# Document extract
# # # # #

Afghanistan held its presidential election on Saturday, and the two front-runners both claim they have enough votes to win. Of course, only one of them—incumbent President Ashraf Ghani or his coalition partner Abdullah Abdullah—can be right. A candidate needs more than 50 percent of votes to win outright, or a runoff will be held between the top two candidates.
Back to 2014 … or 2009? Ghani and Abdullah have been here before. After Afghanistan’s last election in 2014, the two leaders made similar claims of victory and accused each other of fraud. It was only after then-U.S. Secretary of State John Kerry intervened that they reached a power-sharing deal, with Ghani as president and Abdullah as chief executive. Kerry was also involved in the disputed 2009 vote, when he convinced President Hamid Karzai to accept a runoff election against Abdullah.
What’s next? For now, the only thing to do is to wait. There are no reliable exit polls in Afghanistan. The chief executive of the electoral commission, Habiburrahman Nang, bluntly said on Monday that no candidate could declare victory until Oct. 19, when preliminary results are expected. The final vote tally won’t come in until Nov. 7. After that, an indecisive result will likely lead to a call for runoff elections between Abdullah and Ghani. The larger question is whether any outcome will be widely accepted.
Only about 2.1 million of an eligible 9.6 million voters turned out on Saturday, as some 2,500 polling stations remained closed because of the threat of violence. The Taliban, which control roughly half of the country’s territory, cited the low turnout as evidence that Afghans don’t accept “foreign imported processes.” Meanwhile, election observers say the use of biometric machines in polling stations may mean that the votes that were submitted are more reliable than those in previous elections.
A hopeful message. At the United Nations on Monday, Afghanistan was represented by its national security advisor, Hamdullah Mohib, who used his platform to send a message to insurgents: “Join us in peace, or we will continue to fight.” Later on Monday, Mohib took the stage uptown at the Asia Society, where he spoke about how his country’s youth aspired to exercise their franchise—despite the odds presented to them by the Taliban.
“A young generation of Afghans have only known elections,” Mohib said, playing on the familiar saying that a generation of Afghans have known only war. Mohib is himself only 36 years old; most Afghans are under the age of 19. “They don’t remember anything before [democracy],” he said, explaining how he expected young Afghans to continue to fight for a democratic future.

# # # # #

# Information provided
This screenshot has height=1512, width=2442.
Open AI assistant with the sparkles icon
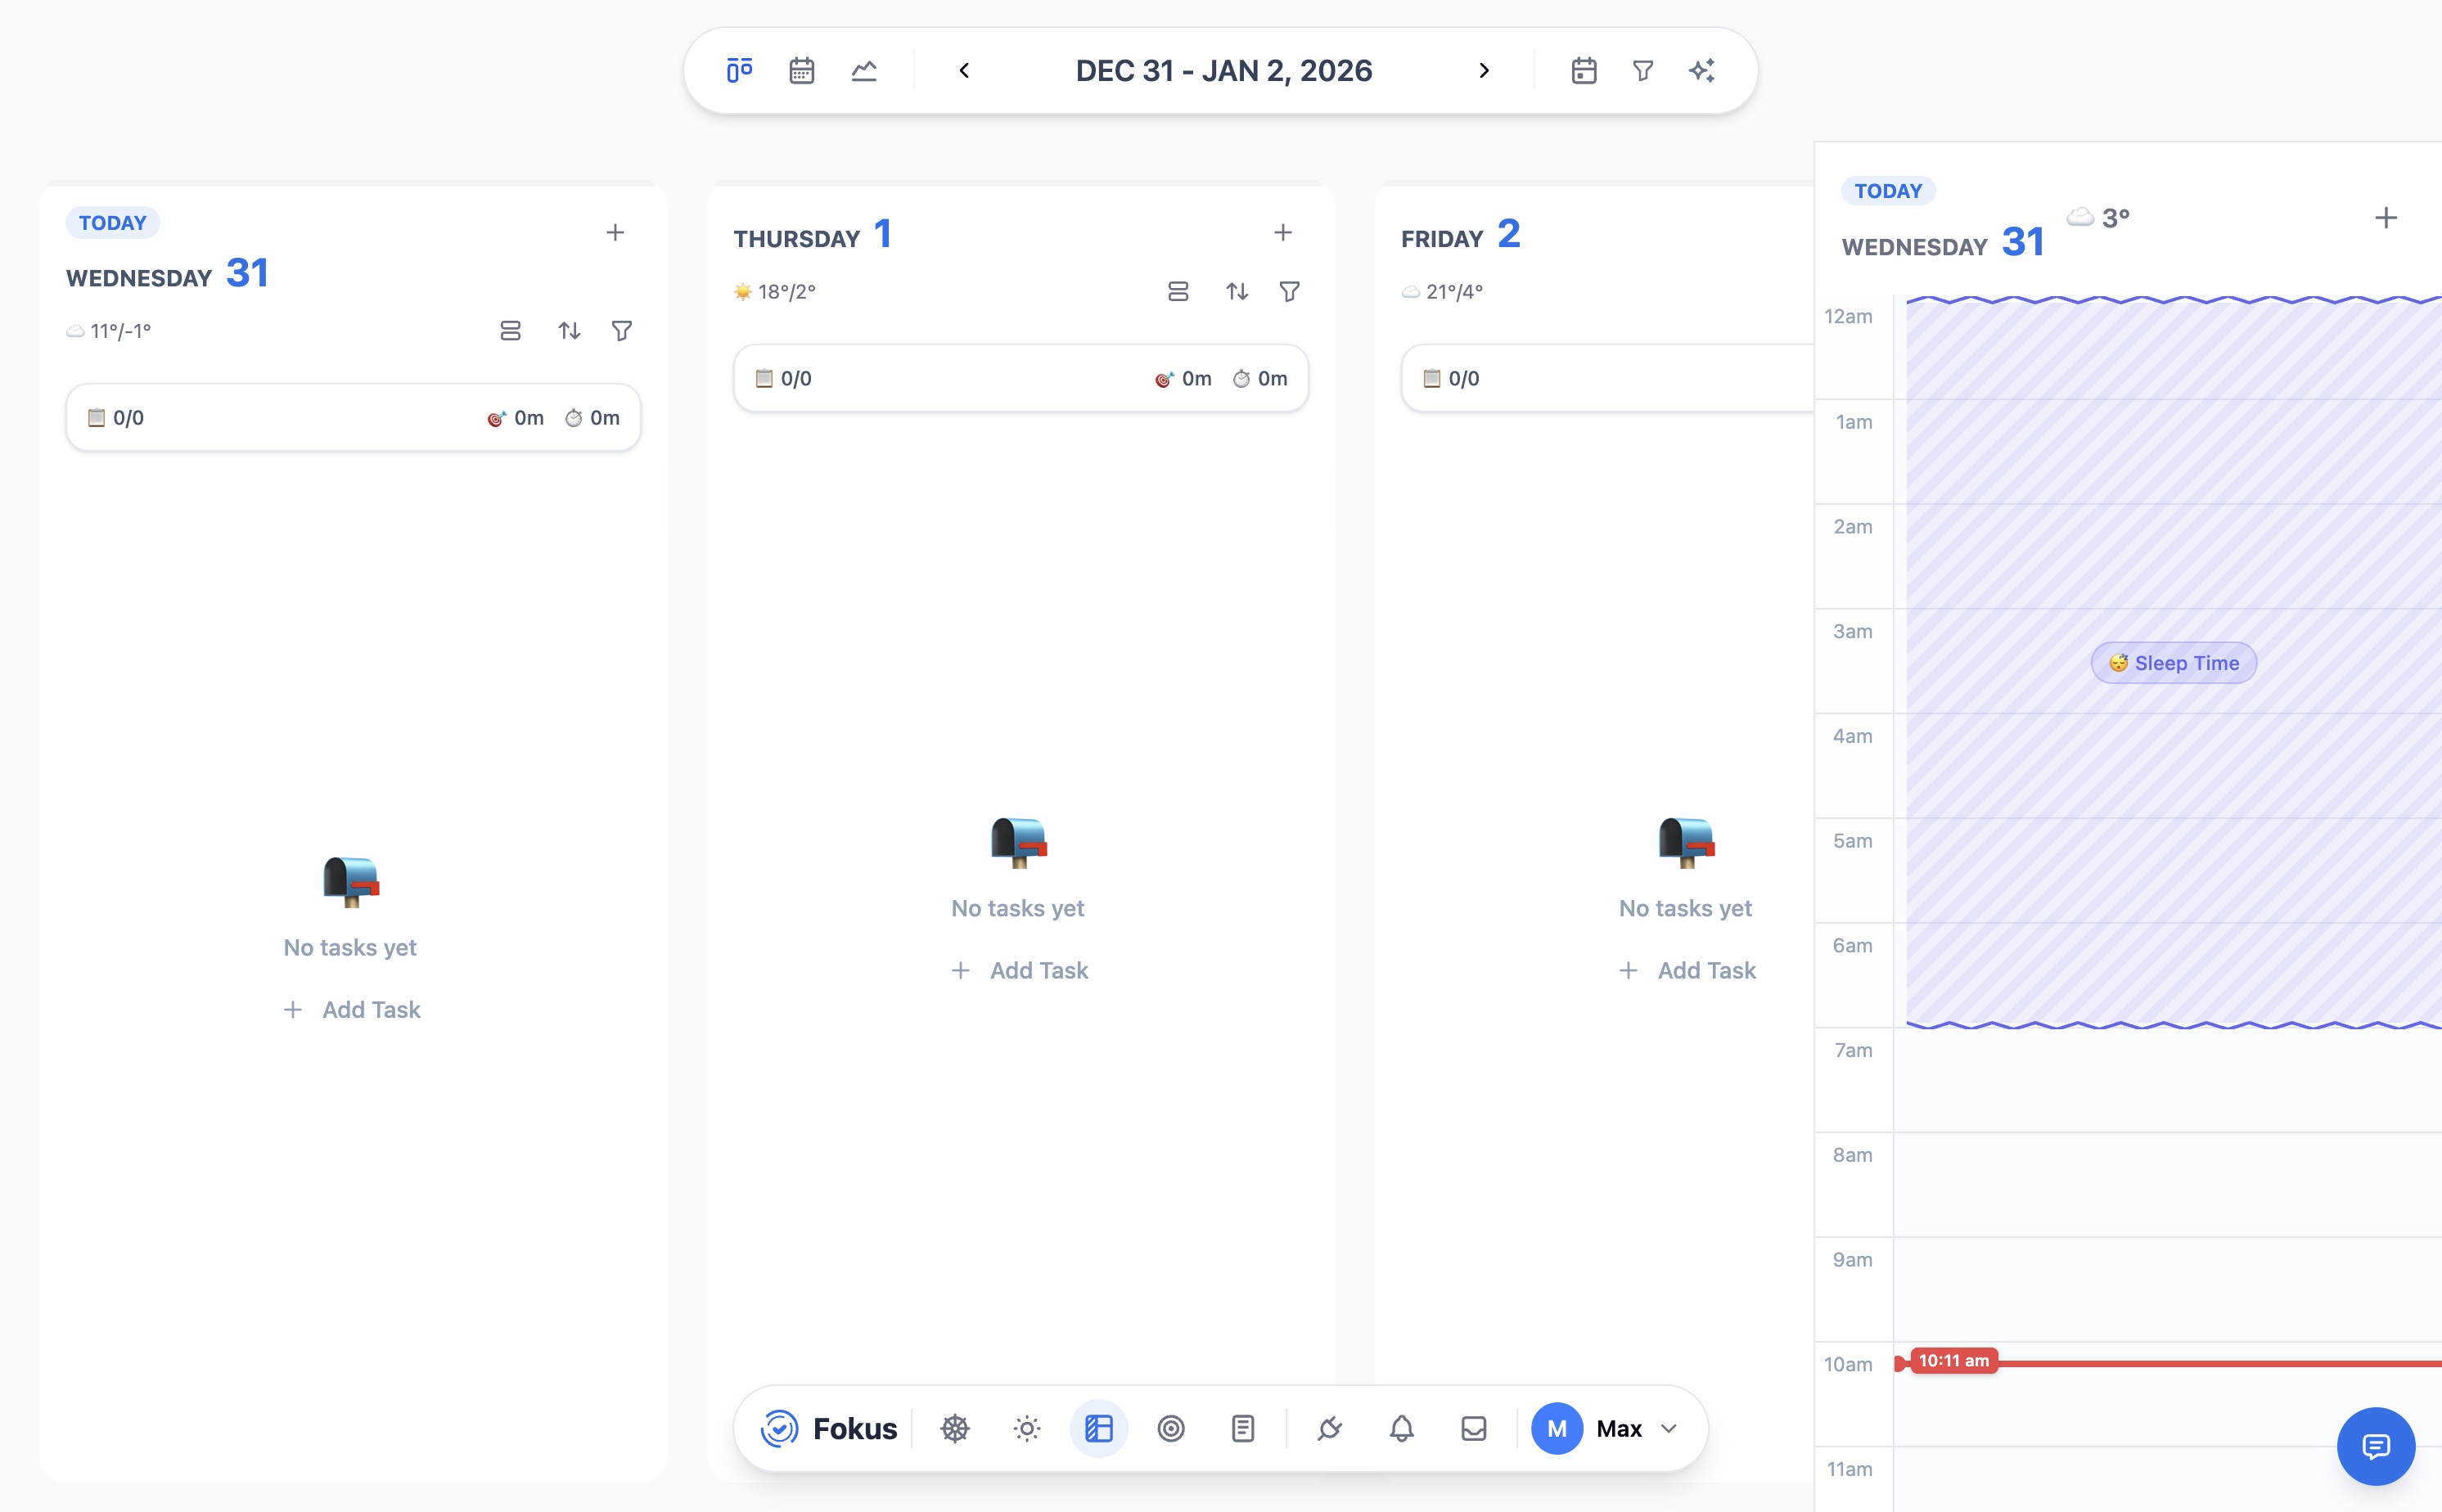[x=1702, y=70]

# # # # #

# To-do list
a. List every person named in the Afghan election article.
b. Summarize the Afghan election article in two sentences.
c. Reproduce the part of the Afghan election article from "Only about 2.1" to "in previous elections.".

# Outputs for the tasks
a.
- Ashraf Ghani
- Abdullah Abdullah
- John Kerry
- Hamid Karzai
- Habiburrahman Nang
- Hamdullah Mohib

b. After Afghanistan's presidential election, both President Ashraf Ghani and Abdullah Abdullah claim enough votes to win, repeating the disputes of 2014 and 2009. Preliminary results are expected Oct. 19 and the final tally Nov. 7, after a vote with low turnout, closed polling stations, and Taliban criticism, while national security advisor Hamdullah Mohib voiced hope that young Afghans will keep fighting for a democratic future.

c.
Only about 2.1 million of an eligible 9.6 million voters turned out on Saturday, as some 2,500 polling stations remained closed because of the threat of violence. The Taliban, which control roughly half of the country’s territory, cited the low turnout as evidence that Afghans don’t accept “foreign imported processes.” Meanwhile, election observers say the use of biometric machines in polling stations may mean that the votes that were submitted are more reliable than those in previous elections.